How much does forms.app cost?
forms.app offers a free plan ($0 forever) plus paid tiers at $19/month (Basic), $29/month (Pro), and $59/month (Premium). Paid upgrades mainly expand limits (forms/storage) and add analytics features like drop-off analysis and partial responses.
Key Differences: forms.app vs Microsoft Forms
• Unlimited responses on the free plan (but limited number of forms)
• More templates/themes than Microsoft Forms for quicker styling
• Multiple endings and embed-focused publishing
• Adds workflow features (payments, e-signatures)
• Advanced analytics features appear on higher tiers
How to Choose the Best Alternative to Microsoft Forms
Start by deciding whether you are replacing Microsoft Forms for internal use (simple links and spreadsheets) or for customer-facing collection (branding, embeds, and integrations).
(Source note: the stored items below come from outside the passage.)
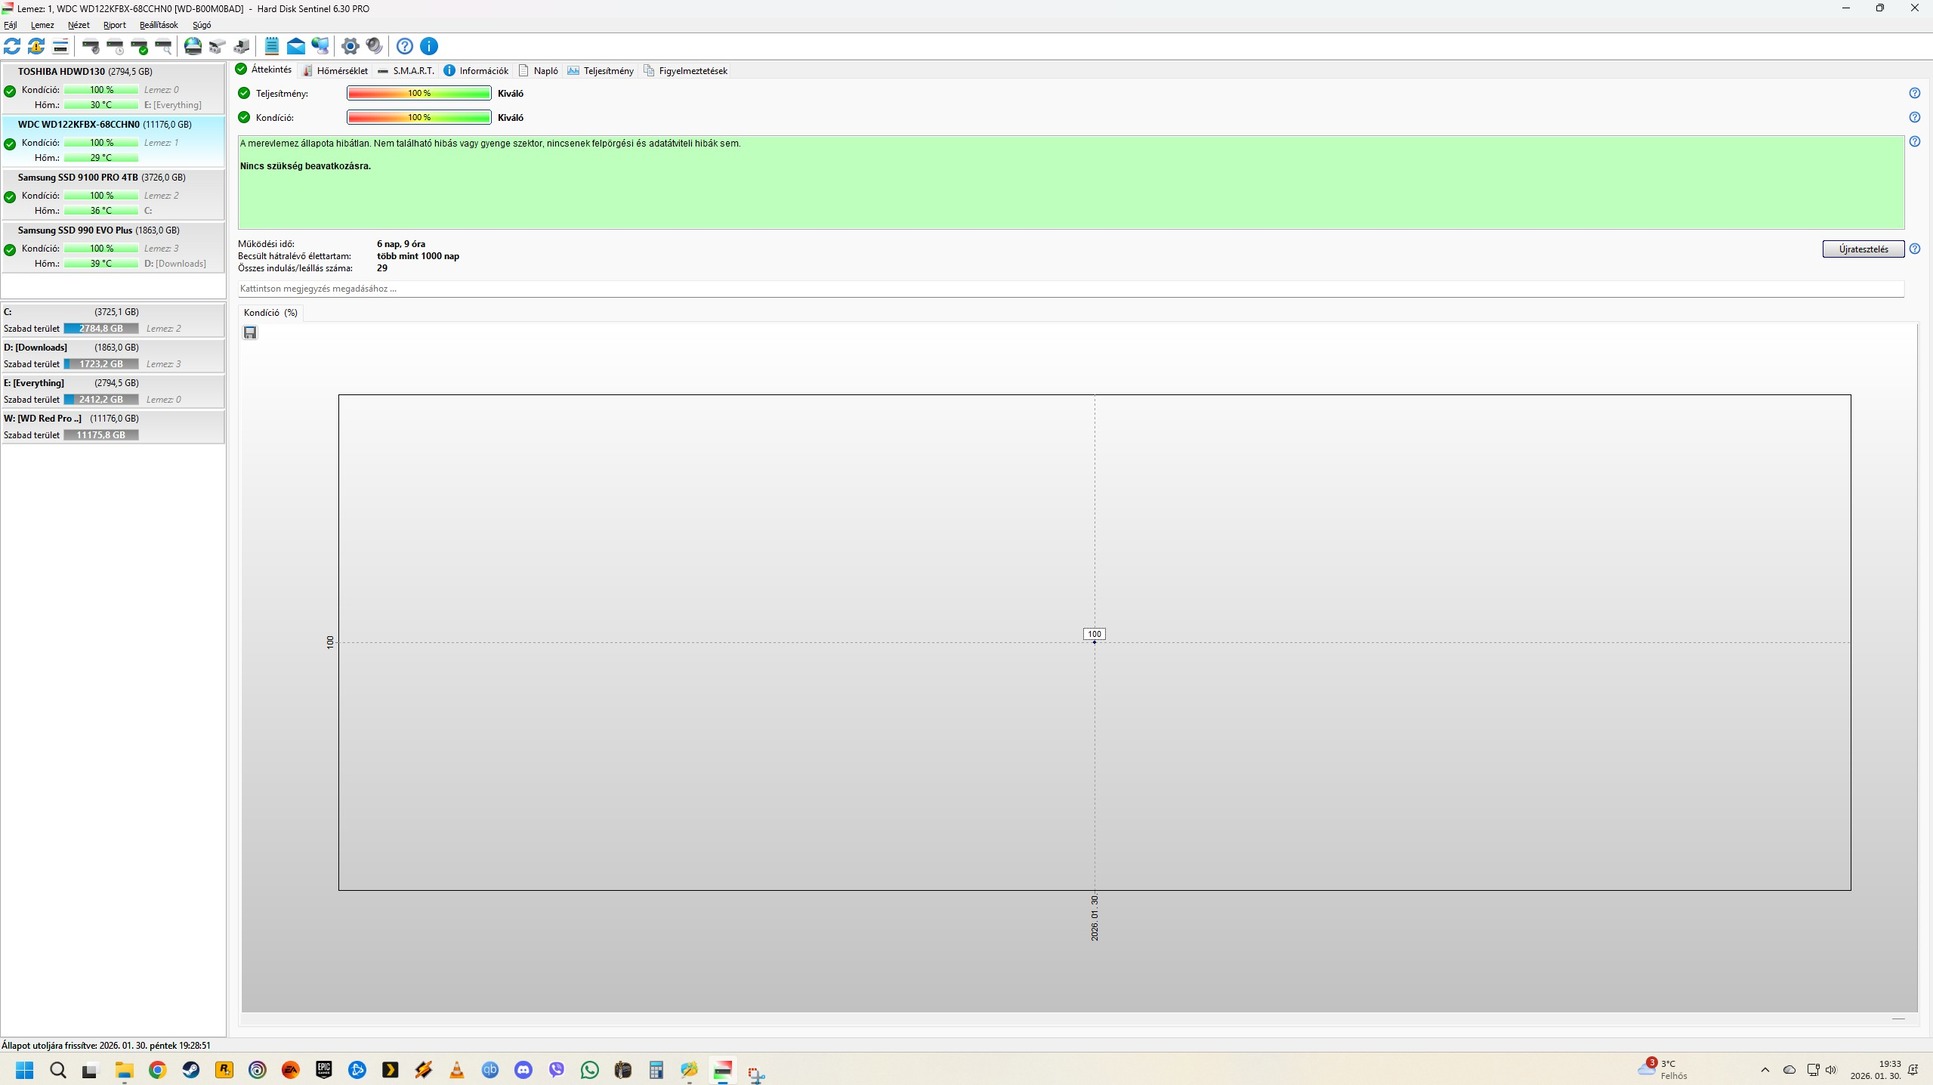Click the Kondíció 100% health bar
The width and height of the screenshot is (1933, 1085).
pos(419,118)
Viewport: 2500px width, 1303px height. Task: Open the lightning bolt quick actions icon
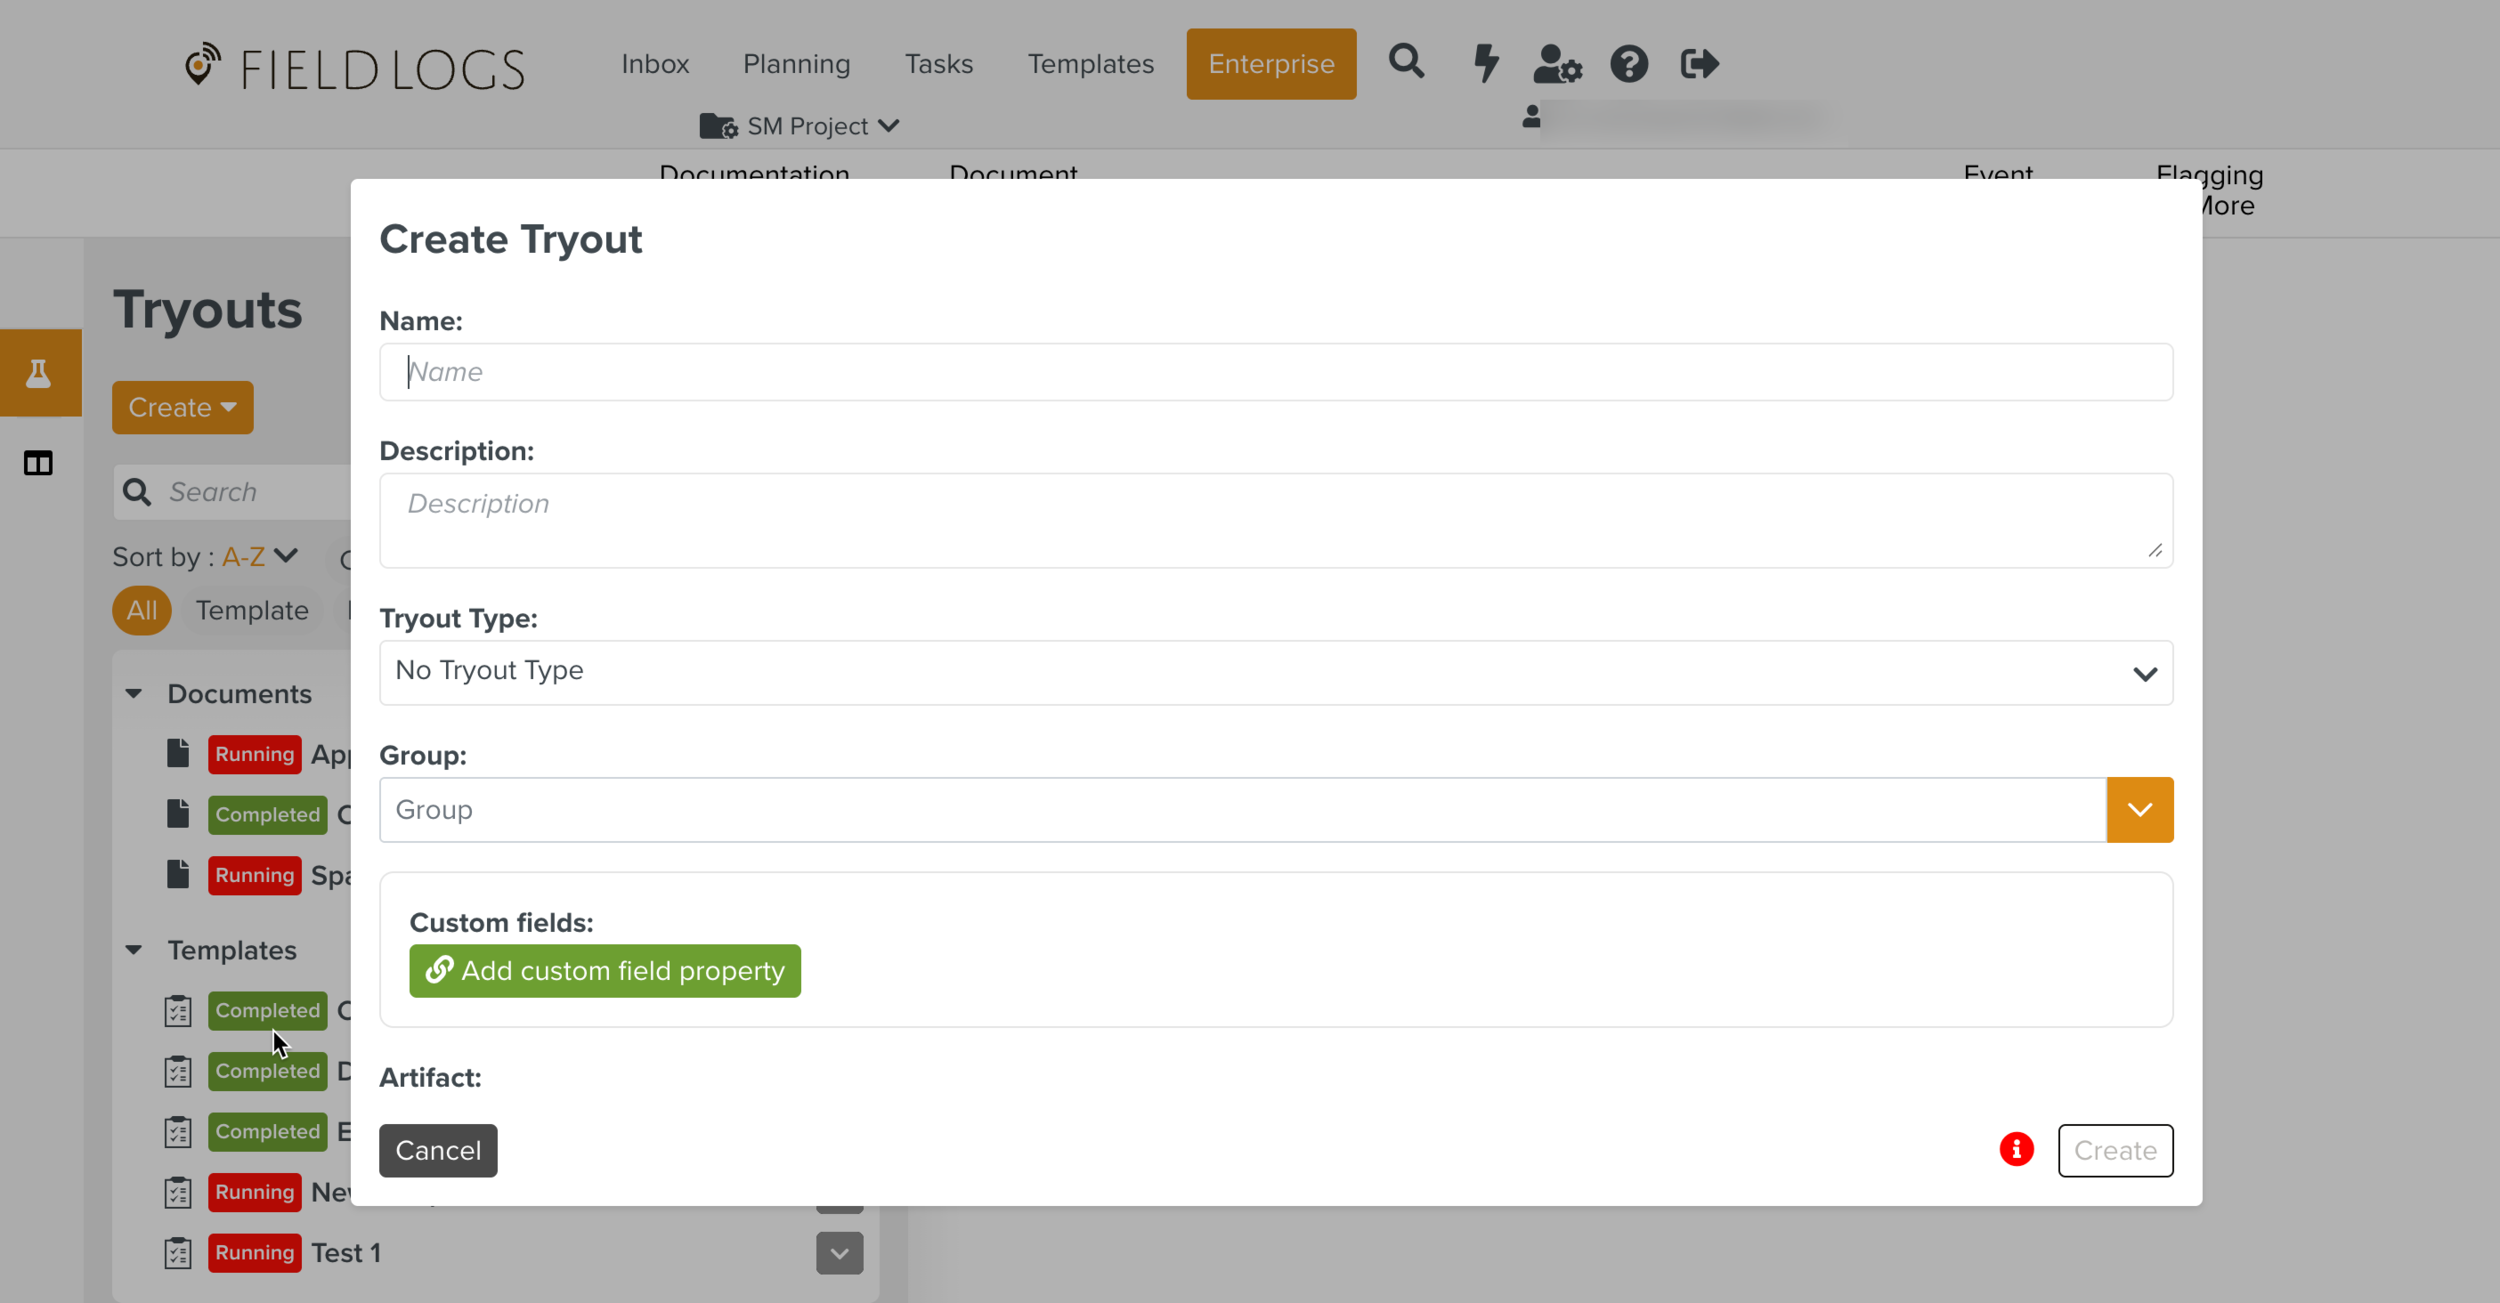point(1486,63)
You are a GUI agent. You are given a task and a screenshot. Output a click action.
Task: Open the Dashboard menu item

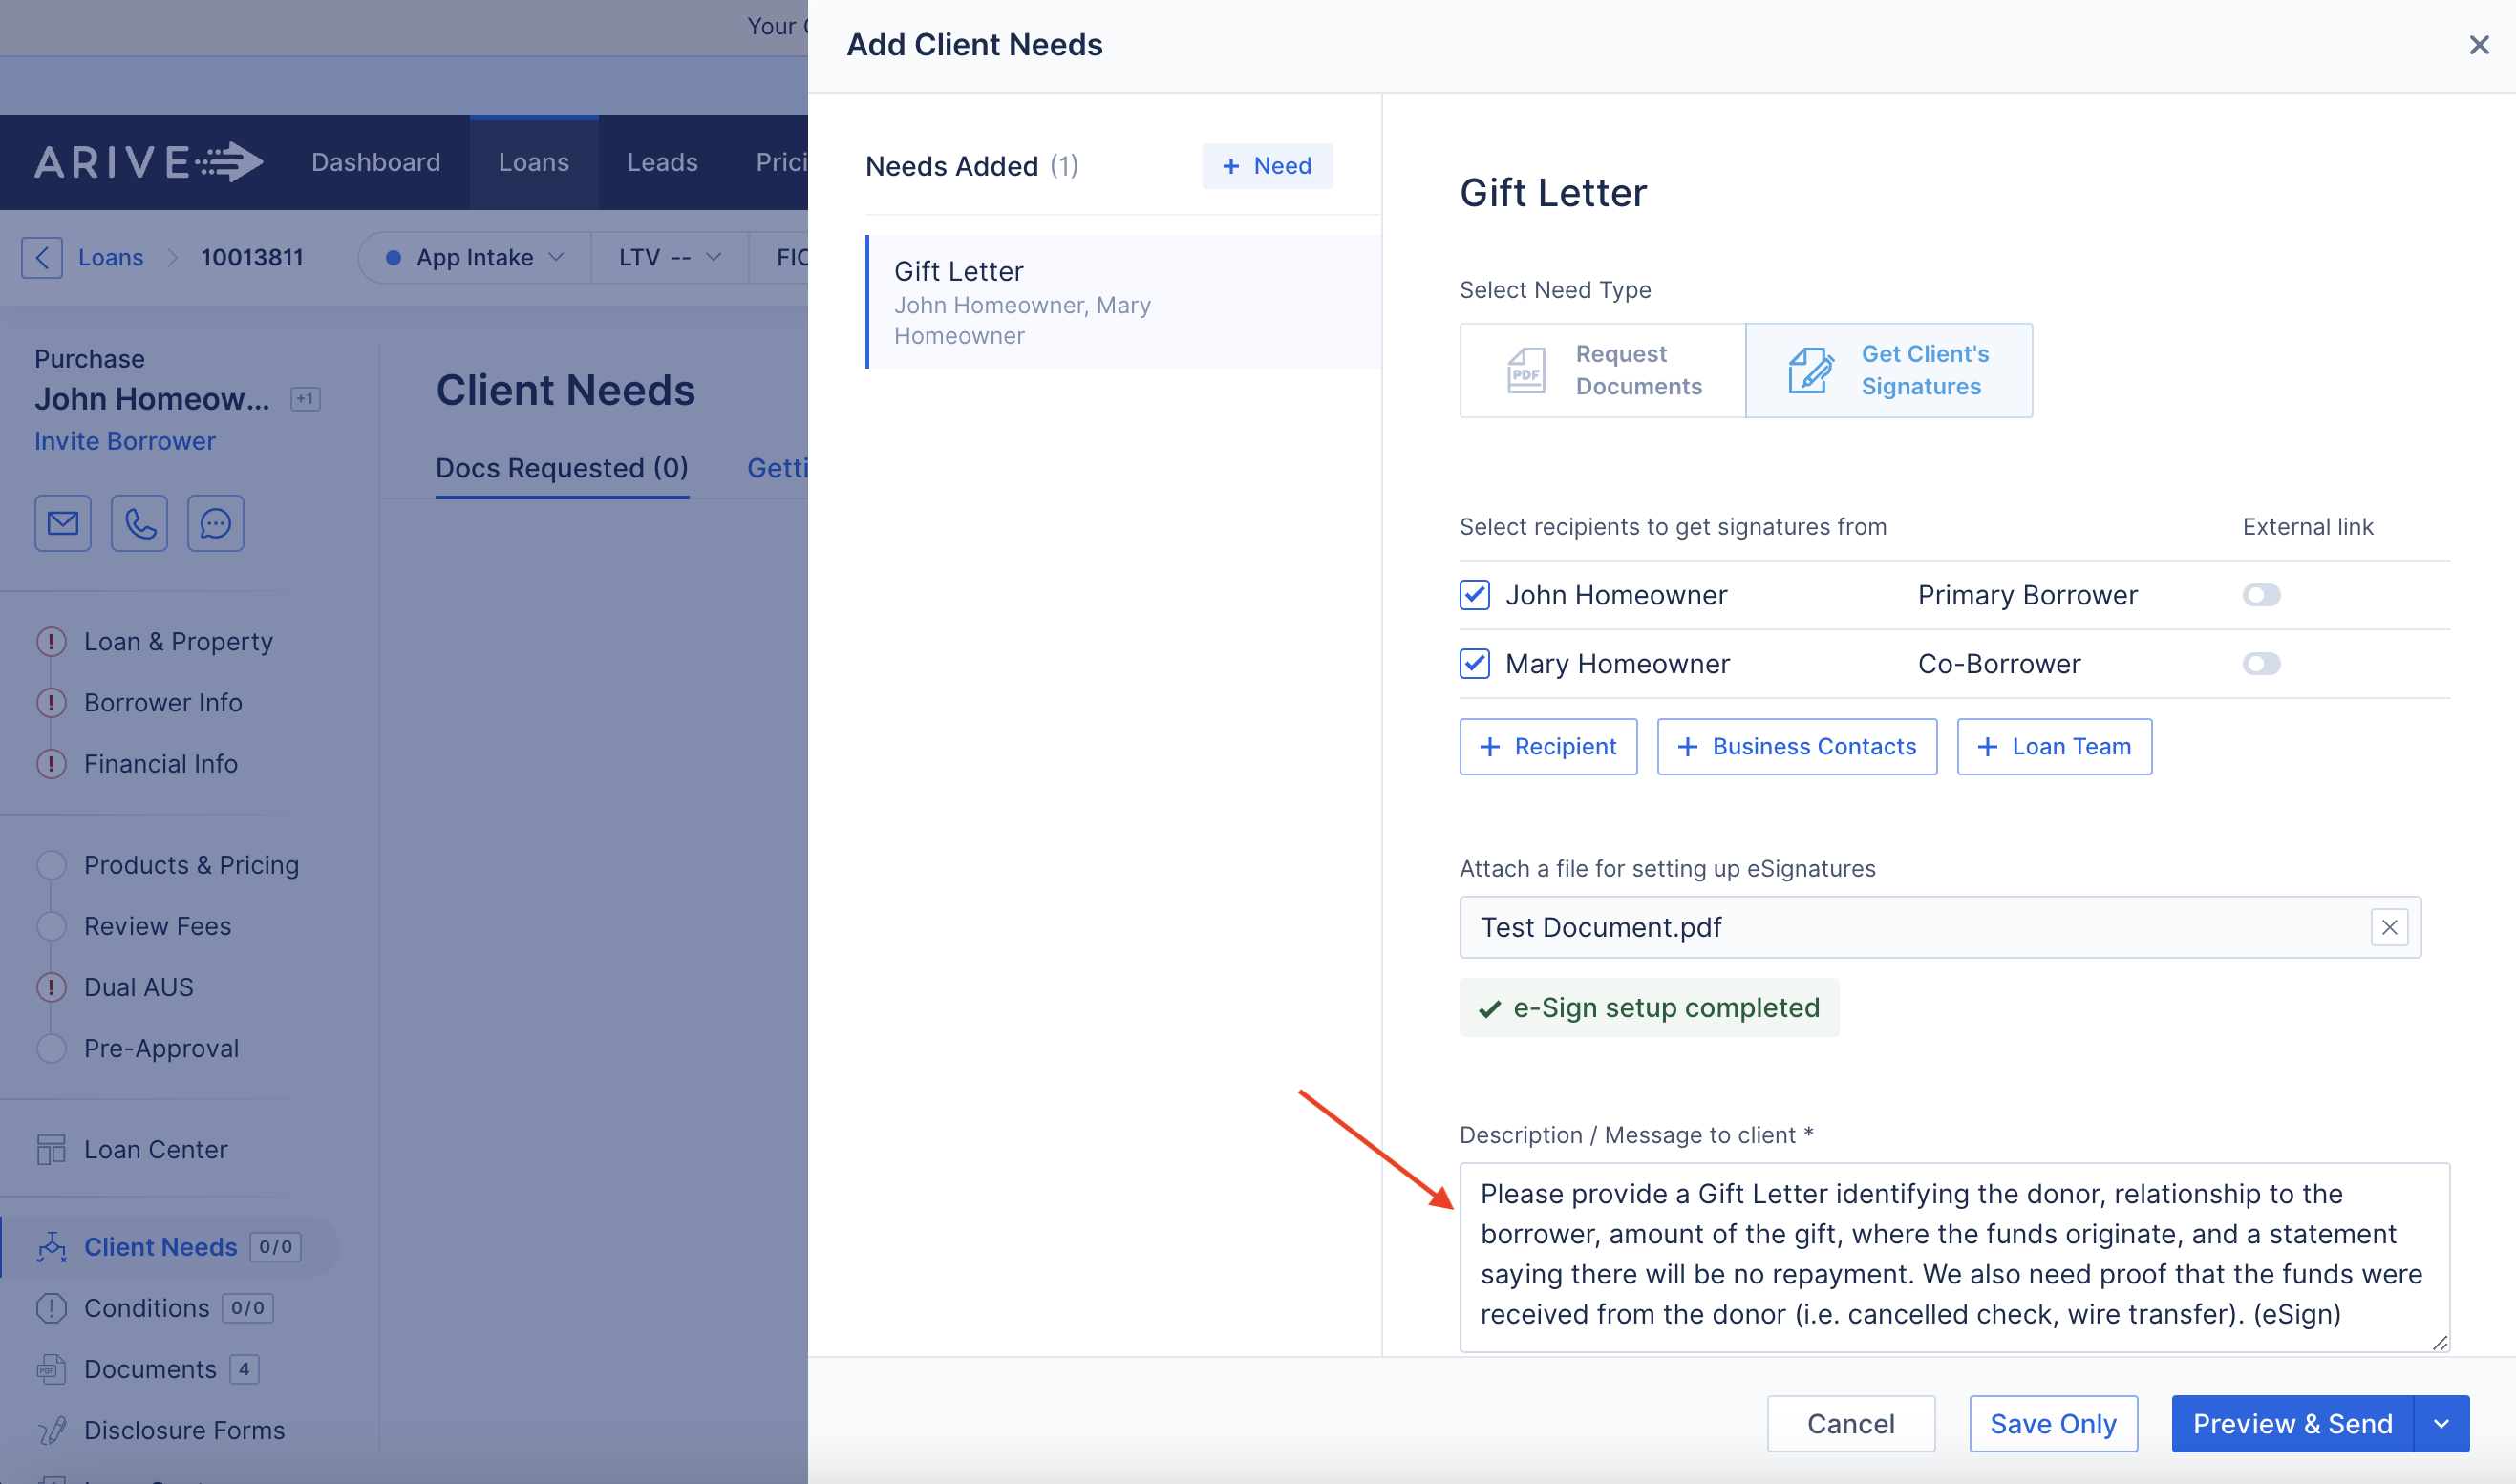point(375,162)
Next, compare how each tool handles logic and distribution: basic branching may be enough, but automation, targeting, and multichannel delivery are a different category. Finally, check pricing mechanics carefully—some tools are limited by responses, others by seats, and enterprise platforms often require custom quotes.
Our Testing Methodology
We test each survey tool by creating real-world scenarios: a simple contact form, a complex multi-step application, and a payment collection form. We evaluate ease of use, design customization capabilities, logic features, and the actual respondent experience. We also verify pricing claims and test customer support responsiveness to ensure our recommendations are practical and reliable.
Read our full methodology →Summary
If you like Microsoft Forms for its simplicity but want a slightly more capable tool, Google Forms is often the most straightforward alternative. If you are moving beyond internal questionnaires into customer-facing surveys, tools like Typeform, Fillout, and Paperform offer more control over design, logic, and integrations. For ongoing customer feedback programs, Survicate adds targeting and a research hub approach, while Qualtrics is best reserved for larger, organization-wide programs. The right pick mostly comes down to whether you need better distribution and automation, or better analysis inside the product.